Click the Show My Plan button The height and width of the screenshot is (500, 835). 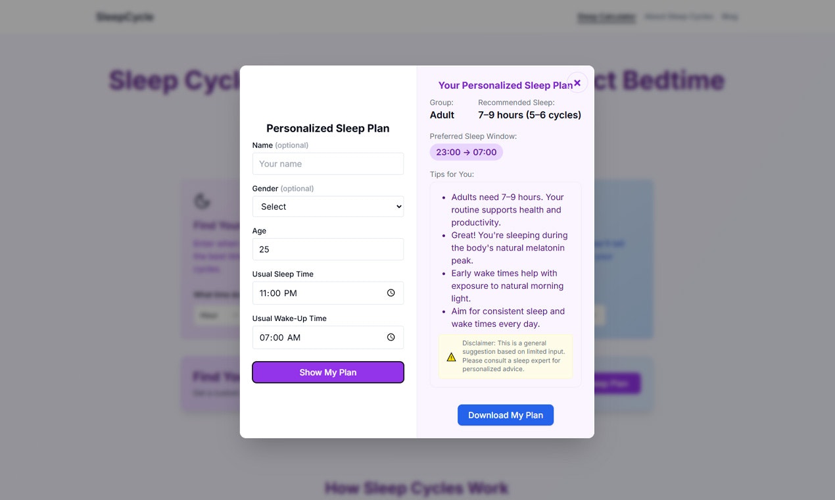[x=328, y=372]
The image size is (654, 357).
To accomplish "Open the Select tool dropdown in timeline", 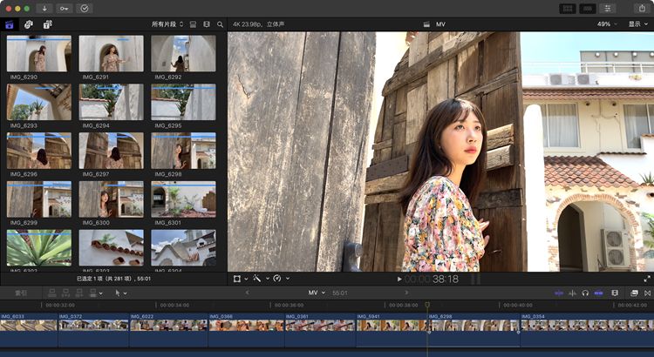I will [120, 293].
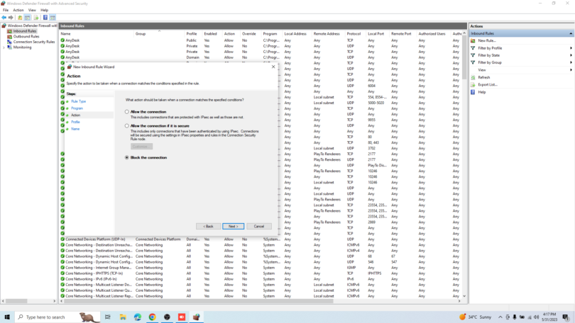This screenshot has width=575, height=323.
Task: Open Google Chrome from the taskbar
Action: (x=152, y=317)
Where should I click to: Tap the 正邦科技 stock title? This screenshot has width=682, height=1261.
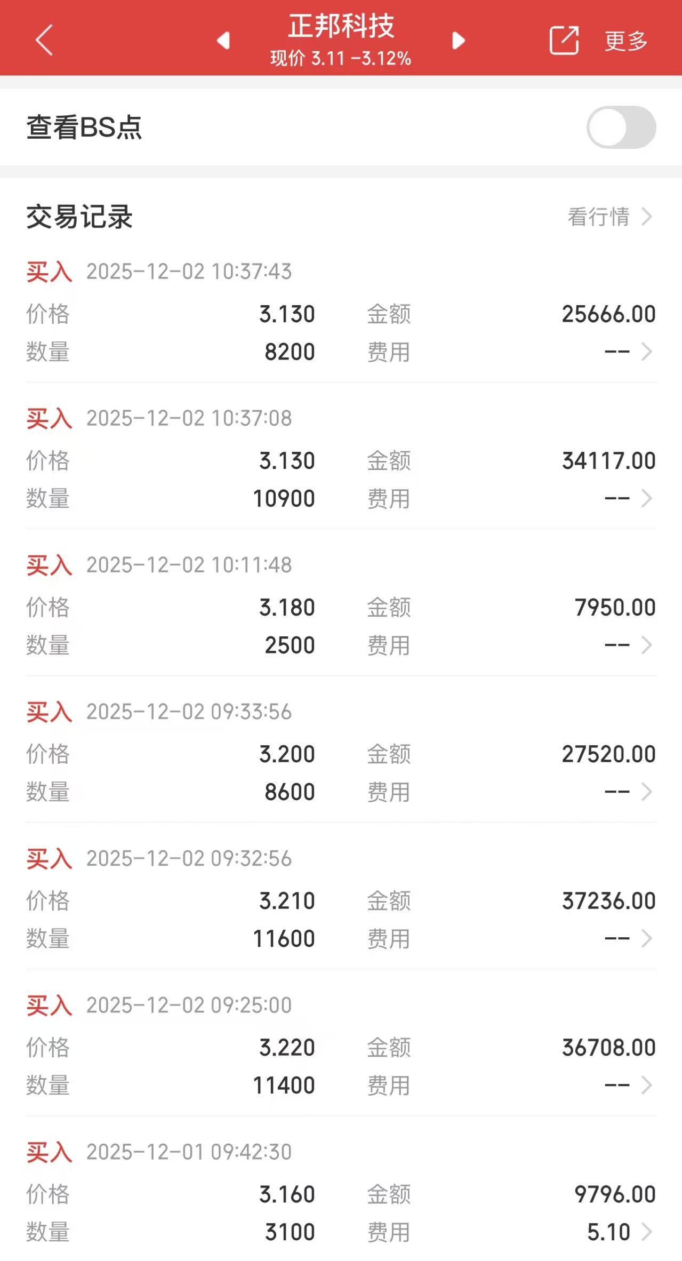341,26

□ □ □

**Instructions to follow**
Transcribe exactly the lines from the one with "Where should I" to the last line of the records, both included, so that no picture appears in the copy.

**Answer to this problem**
Where should I click to: Tap the 正邦科技 stock title? This screenshot has width=682, height=1261.
341,26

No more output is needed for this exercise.